The postnatal ontogeny of cells expressing prepro‐neurotensin/neuromedin N messenger RNA (prepro‐NT/NN mRNA) in the rat forebrain and midbrain was investigated by in situ hybridization histochemistry. According to the pattern of expression during development, the cells which express prepro‐NT/NN mRNA can be roughly divided into 2 groups. In type I cells, prepro‐NT/NN mRNA expression reaches a maximum in terms of content during the postnatal period. After this early peak, cells of this type express the same or less prepro‐NT/NN mRNA, reaching a plateau at an adult level that still contains a high level of expression. In type II cells, prepro‐NT/NN mRNA appears during the postnatal period, and the expression decreases dramatically after the first postnatal week, being almost undetectable by a few weeks after birth.
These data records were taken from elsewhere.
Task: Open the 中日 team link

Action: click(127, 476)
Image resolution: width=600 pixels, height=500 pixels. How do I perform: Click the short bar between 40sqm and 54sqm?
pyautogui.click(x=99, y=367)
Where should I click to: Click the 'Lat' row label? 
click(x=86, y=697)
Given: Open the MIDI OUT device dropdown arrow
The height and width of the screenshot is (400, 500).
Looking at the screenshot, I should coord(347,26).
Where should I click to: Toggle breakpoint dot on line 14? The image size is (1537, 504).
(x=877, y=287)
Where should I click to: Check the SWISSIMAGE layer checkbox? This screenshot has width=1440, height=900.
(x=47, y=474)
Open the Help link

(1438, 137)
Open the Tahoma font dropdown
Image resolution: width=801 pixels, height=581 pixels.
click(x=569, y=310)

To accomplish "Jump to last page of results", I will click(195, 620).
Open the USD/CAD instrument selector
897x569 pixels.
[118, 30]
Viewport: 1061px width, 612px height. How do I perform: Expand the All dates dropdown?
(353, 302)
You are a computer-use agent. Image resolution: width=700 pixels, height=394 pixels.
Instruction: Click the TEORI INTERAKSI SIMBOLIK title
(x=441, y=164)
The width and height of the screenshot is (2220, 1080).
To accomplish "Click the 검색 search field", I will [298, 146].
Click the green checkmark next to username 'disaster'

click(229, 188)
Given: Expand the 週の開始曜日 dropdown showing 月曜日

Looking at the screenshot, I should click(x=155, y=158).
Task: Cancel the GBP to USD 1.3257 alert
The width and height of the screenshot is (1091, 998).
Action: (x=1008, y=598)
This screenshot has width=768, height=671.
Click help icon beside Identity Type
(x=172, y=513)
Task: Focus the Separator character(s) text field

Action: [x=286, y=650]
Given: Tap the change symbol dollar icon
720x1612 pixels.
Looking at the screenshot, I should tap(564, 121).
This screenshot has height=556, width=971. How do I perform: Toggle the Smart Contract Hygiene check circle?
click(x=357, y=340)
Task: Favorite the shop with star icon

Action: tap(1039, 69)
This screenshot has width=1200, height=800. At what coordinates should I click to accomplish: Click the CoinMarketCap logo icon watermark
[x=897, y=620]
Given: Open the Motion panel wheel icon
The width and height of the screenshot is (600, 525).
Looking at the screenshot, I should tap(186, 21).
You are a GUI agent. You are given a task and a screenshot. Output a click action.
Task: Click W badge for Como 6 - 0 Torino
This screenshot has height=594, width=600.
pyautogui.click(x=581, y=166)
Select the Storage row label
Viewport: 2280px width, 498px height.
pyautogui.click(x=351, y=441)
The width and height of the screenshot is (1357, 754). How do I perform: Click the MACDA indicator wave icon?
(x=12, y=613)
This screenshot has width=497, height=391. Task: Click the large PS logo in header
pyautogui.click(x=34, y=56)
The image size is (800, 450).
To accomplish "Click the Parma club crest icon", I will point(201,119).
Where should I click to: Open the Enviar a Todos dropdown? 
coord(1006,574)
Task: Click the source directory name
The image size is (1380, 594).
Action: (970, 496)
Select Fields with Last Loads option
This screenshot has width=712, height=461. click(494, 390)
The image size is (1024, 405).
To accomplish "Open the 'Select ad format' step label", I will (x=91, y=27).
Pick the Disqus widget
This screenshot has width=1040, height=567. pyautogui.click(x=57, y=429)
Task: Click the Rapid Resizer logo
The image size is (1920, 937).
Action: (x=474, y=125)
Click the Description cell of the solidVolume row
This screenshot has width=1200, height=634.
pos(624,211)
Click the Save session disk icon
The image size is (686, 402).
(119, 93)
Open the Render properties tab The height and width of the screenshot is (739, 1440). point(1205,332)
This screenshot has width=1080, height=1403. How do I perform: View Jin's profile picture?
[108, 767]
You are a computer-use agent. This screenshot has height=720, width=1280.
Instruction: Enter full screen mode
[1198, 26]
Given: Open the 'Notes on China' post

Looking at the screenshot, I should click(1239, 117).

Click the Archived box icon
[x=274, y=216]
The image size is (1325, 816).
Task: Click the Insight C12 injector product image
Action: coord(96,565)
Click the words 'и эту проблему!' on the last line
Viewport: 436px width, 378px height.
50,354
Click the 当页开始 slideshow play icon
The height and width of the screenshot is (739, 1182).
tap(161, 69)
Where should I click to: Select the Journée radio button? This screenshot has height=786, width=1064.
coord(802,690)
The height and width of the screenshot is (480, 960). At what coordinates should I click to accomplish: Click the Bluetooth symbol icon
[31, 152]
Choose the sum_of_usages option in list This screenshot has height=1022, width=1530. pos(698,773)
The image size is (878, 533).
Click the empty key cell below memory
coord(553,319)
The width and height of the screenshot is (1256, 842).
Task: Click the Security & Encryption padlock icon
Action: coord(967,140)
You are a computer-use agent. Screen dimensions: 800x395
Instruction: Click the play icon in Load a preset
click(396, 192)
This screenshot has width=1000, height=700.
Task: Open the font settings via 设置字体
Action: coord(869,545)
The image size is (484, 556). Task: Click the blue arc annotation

Type I cells were observed in the following areas: the piriform cortex, field CA1 of Ammon's horn, subiculum, vertical, and horizontal limbs of the diagonal band of Broca, intermediate part of the lateral septal nucleus, bed nucleus of the stria terminalis, medial preoptic area, lateral hypothalamus, caudal part of the caudate putamen, medial, cortical, and central amygdaloid nuclei, ventral tegmental area, deep mesencephalic nucleus, cuneiform nucleus, dorsal raphe nucleus, laterodorsal tegmental nucleus, parabrachial nucleus, and oral part of the pontine reticular nucleus. Cells of type II were observed in the following areas: the mitral cell layer of the olfactory bulb, rostral part of the caudate putamen, (anterior) cingulate cortex, and retrosplenial cortex (posterior cingulate cortex).